---------- Input
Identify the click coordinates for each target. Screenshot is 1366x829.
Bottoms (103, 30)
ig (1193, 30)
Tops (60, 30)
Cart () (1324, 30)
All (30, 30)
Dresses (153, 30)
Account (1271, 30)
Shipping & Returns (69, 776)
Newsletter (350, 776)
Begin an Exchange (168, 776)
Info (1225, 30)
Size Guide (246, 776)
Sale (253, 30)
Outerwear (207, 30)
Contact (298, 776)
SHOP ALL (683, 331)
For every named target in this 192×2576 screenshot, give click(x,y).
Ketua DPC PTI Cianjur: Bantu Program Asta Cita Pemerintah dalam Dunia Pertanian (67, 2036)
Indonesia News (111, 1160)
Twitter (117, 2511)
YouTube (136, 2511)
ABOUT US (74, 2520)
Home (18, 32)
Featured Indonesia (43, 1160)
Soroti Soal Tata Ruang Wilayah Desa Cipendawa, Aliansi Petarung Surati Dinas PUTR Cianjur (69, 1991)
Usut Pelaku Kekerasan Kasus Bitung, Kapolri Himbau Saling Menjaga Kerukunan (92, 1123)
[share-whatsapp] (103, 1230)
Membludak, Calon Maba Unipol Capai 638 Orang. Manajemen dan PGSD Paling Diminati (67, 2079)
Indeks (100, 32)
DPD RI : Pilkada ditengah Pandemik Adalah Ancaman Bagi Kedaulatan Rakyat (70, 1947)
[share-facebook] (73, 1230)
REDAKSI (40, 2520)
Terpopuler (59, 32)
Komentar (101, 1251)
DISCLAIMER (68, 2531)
--------------------
→ Work instruction: The word "click" appears in some lines of the data. Copy every one of those lines.

→ Completed exercise:
Identify the click coordinates for each target. Screenshot is 1366x829.
For every named target in this 192×2576 screenshot, give click(x,y).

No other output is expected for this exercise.